Dressed in a military uniform, Prime Minister Haider al-Abadi reached Mosul on Sunday to congratulate troops who were reported to be still mopping up the last pockets of resistance.
There were apprehensions that the Iraqi forces could still be facing suicide bombers and guerrilla attacks for weeks even as the military began securing the last alleyways of the old city from Islamic State.

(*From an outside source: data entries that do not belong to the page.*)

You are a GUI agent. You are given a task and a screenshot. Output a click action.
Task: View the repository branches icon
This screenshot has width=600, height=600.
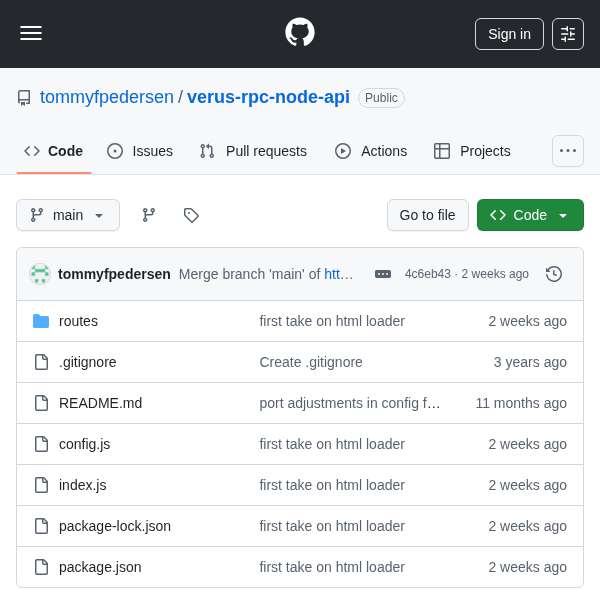coord(149,215)

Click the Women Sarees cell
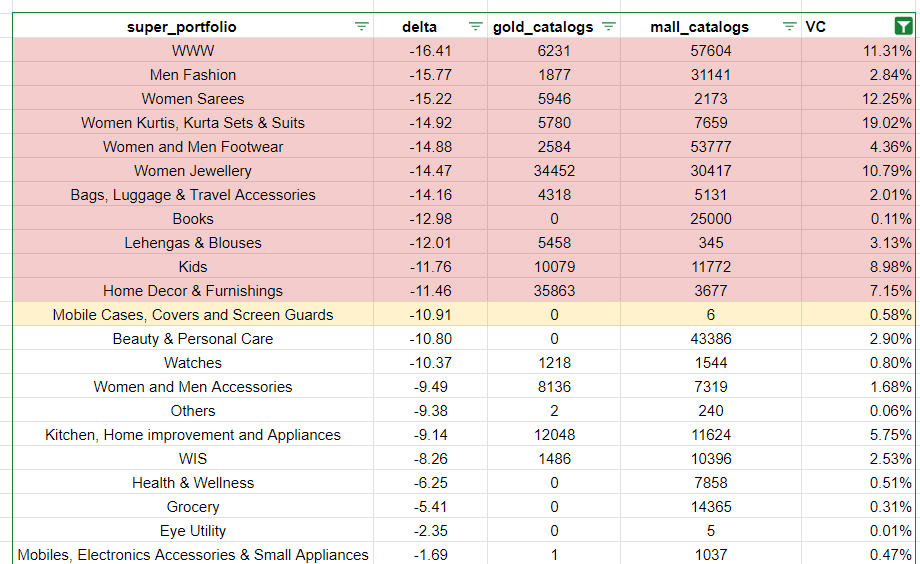[193, 99]
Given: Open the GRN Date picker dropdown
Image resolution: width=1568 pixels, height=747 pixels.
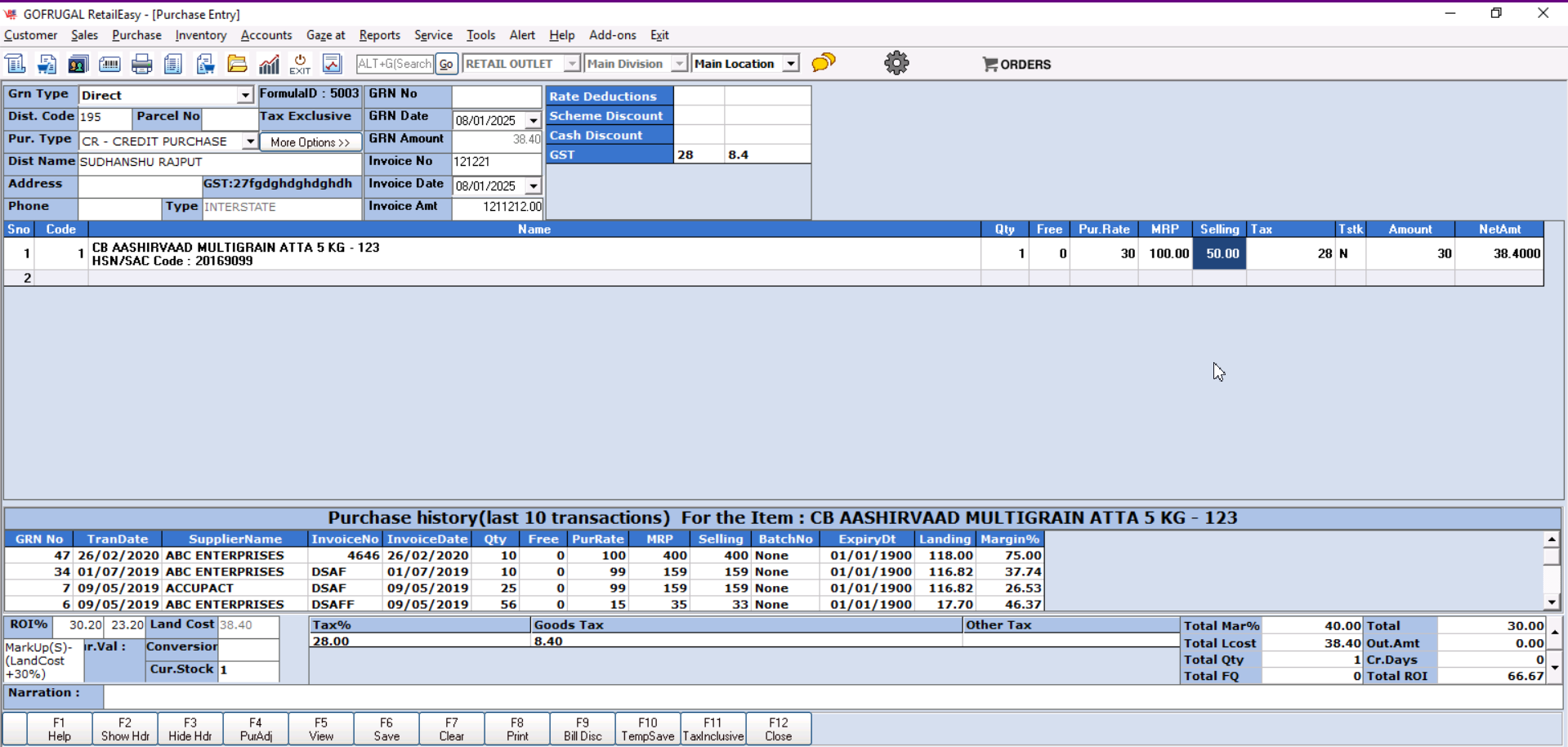Looking at the screenshot, I should 534,121.
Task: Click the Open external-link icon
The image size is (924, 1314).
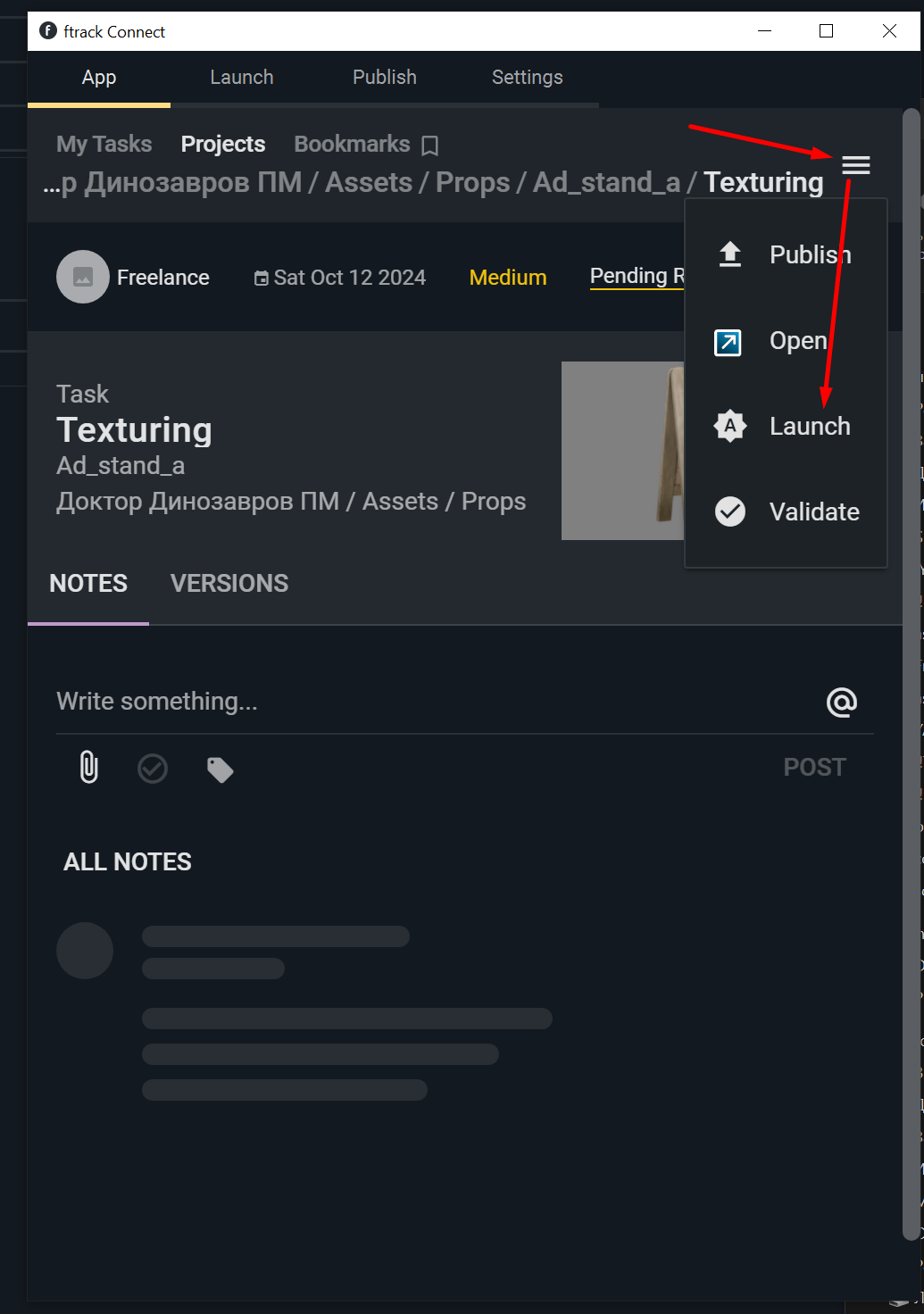Action: coord(728,341)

Abu Bakr al-Baghdadi's dream of building a caliphate may be over for now, but Mosul is still not free from dangers as there could be ISIS sleeper cells, suicide bombers and even mine traps. And, with the whole city in ruins, it is unlikely that civilians can return and normalcy be restored.
The Islamic State no longer controls significant territory in Iraq where it can harbor foreign fighters or exploit resources, like oil and its core narrative - building an actual state - is in tatters. But it is far too soon to feel comfortable, especially in the absence of a strategy for the day after Daesh.
The Iraqi state is not secure yet as the ISIS still holds on to vast tracks of Iraq, including other cities and towns in the country.
''It's going to continue to be hard every day,'' reports quoting Col Pat Work, the commanding officer of the Second Brigade, 82nd Airborne Division, which is carrying out the American advisory effort.
''Iraqi security forces need to be on the top of their game, and we need to be over their shoulder helping them as they move through this transition to consolidate gains and really sink their hold in on the west side,'' Colonel Work said as he rolled through the streets of west Mosul recently in an armored vehicle. ''ISIS will challenge this.''
While more than 30 per cent of the eastern part of the old city is in ruins, Western Mosul, especially its historic relics, where the Islamic State made its last stand, is in ruins.
The ISIS denied the Iraqis real victory when they wiped out the Grand al-Nuri Mosque and its distinctive leaning minaret from the skyline in a recent act of barbarity when they packed it with explosives and brought it down as government troops approached.
The war may be over in Mosul, but 676,000 of those who left the western half of the city have yet to come back, according to United Nations data.
Victory also came at great cost, with about a thousand deaths among the Iraqi security forces, many hundreds of civilians killed, some inadvertently by American airstrikes.
At least seven journalists were killed, including two French correspondents and their fixer, an Iraqi Kurdish journalist, in a mine explosion in recent weeks.
As Maj Gen Sami al-Aradi, a commander of Iraq's special forces, said the forces have been fighting for each meter, literally. And it took almost nine months to end the war.